● Textauszug:
Ob elektronisch aufgeladene Gesundheitskarten, reihenweise PC-Abstürze, fehlender Nutzen der Telematikinfrastruktur (TI) – in die unrühmliche TI-Geschichte reiht sich die nächste Hiobsbotschaft ein: Ein Tausch der 130.000 Konnektoren in den Praxen wird nötig, da nach fünf Jahren die Sicherheitszertifikate ablaufen.
Der Umstand überraschte die Ärztinnen und Ärzte. Die Gematik informierte darüber nicht selbst. Vielmehr machte die Kassenärztliche Bundesvereinigung (KBV) in einem Newsletter im März – neben anderen Themen – auf den nötigen Tausch aufmerksam.

● Fragen zum Material:
1/ Wie viele Konnektoren in den Praxen müssen laut dem Text zum Konnektorentausch ersetzt werden?
2/ Greif den Text zum Konnektorentausch auf und schreib ihn nach seinem letzten Satz weiter.
Die Datensätze brauchst du hier nicht.

[Gesammelte Datensätze]
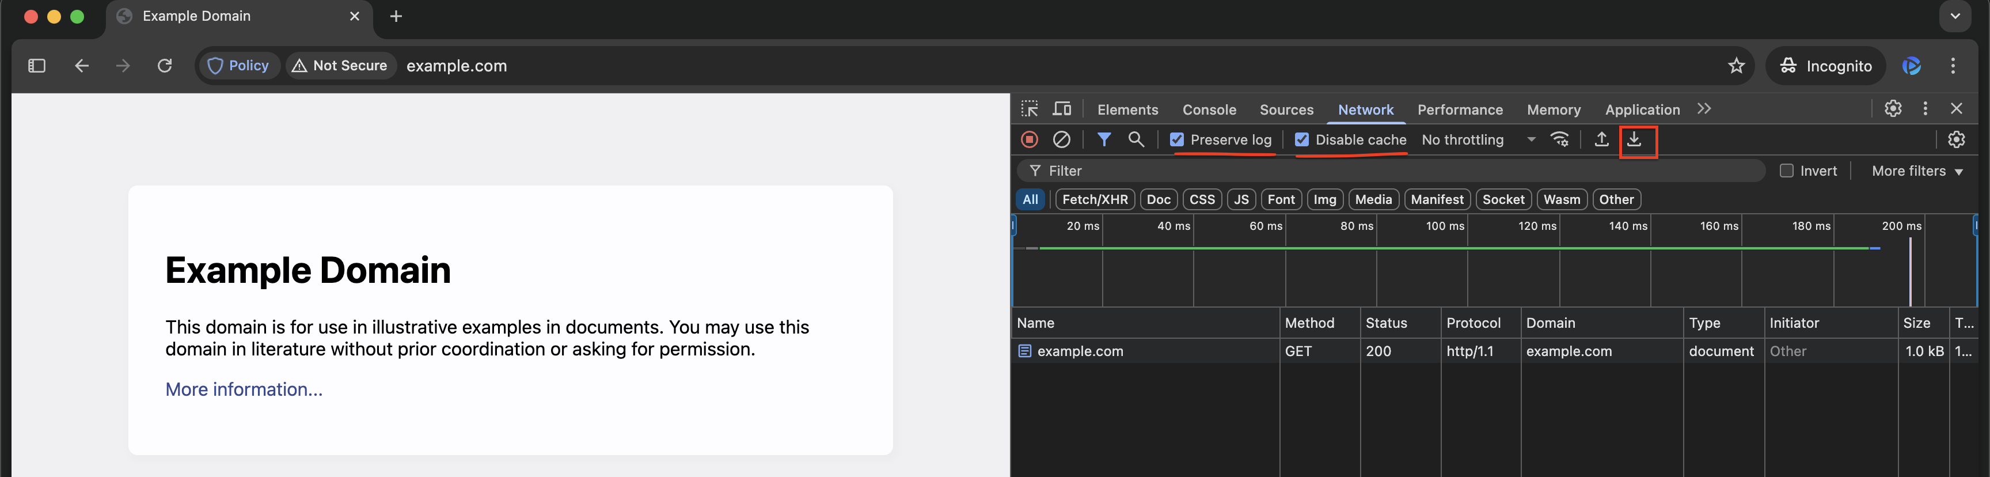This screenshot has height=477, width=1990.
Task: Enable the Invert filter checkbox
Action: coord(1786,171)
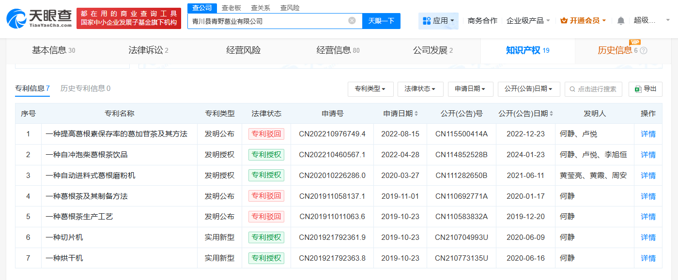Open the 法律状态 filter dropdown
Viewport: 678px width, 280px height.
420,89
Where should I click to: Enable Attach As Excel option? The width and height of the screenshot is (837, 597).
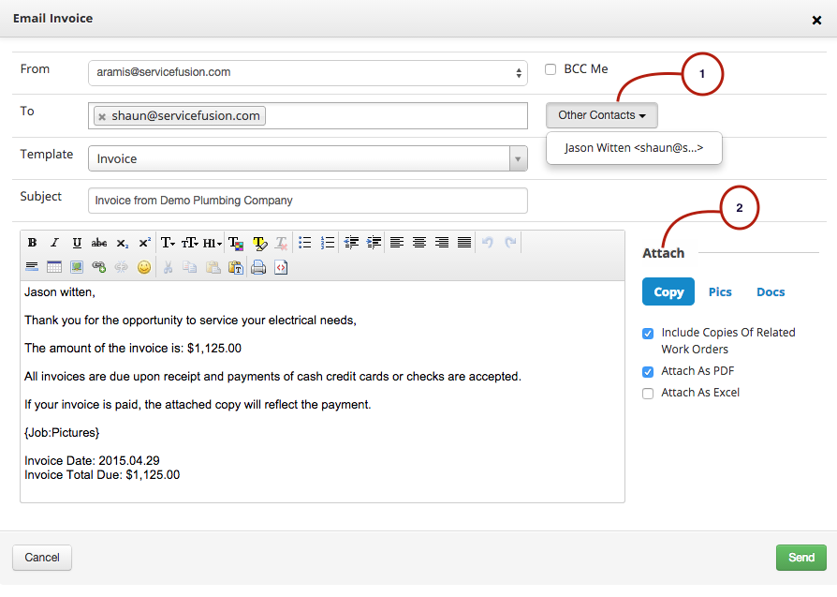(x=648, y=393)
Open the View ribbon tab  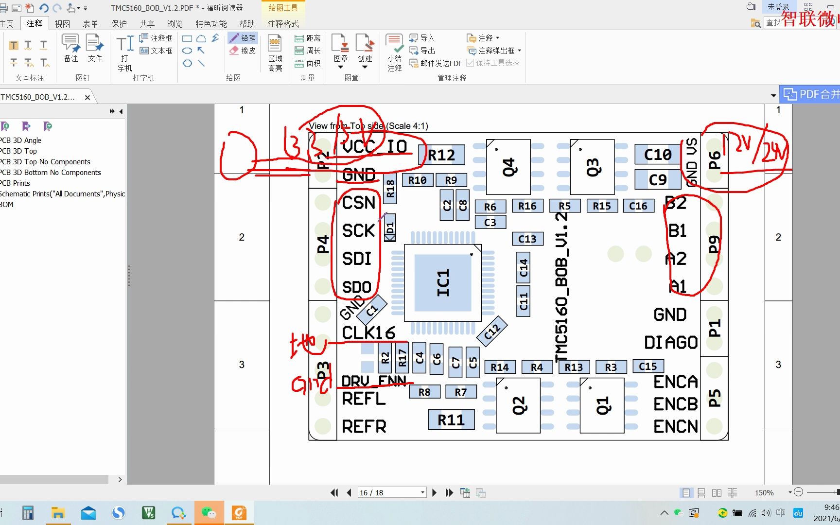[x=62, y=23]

● Antworten zur Übung:
1/ 130.000 Konnektoren.

2/
“Wir haben nach wie vor von der Gematik keine Informationen erhalten, wie der Konnektortausch ablaufen soll. Die Informationspolitik ist desaströs. Es sind jetzt nur noch wenige Monate, bis die Nutzungszeit der ersten Konnektoren abläuft. Die Ärztinnen und Ärzte werden mit dem Thema komplett allein gelassen”, kritisiert der Deutsche Hausärzteverband Ende April und fordert neben klaren Informationen, dass den Hausärztinnen und Hausärzten keine Kosten durch den Konnektorentausch entstehen dürfen.
Eigentlich wären die Konnektoren noch funktionsfähig, aber wegen des Ablaufs des Sicherheitszertifikats würde der Wechsel notwendig, heißt es aus informierten Kreisen. Denn ohne gültiges Zertifikat kann sich der Konnektor nicht mehr mit der TI verbinden. Und offline ist der Konnektor nicht oder nur eingeschränkt nutzbar.
In zwei Stunden getauscht?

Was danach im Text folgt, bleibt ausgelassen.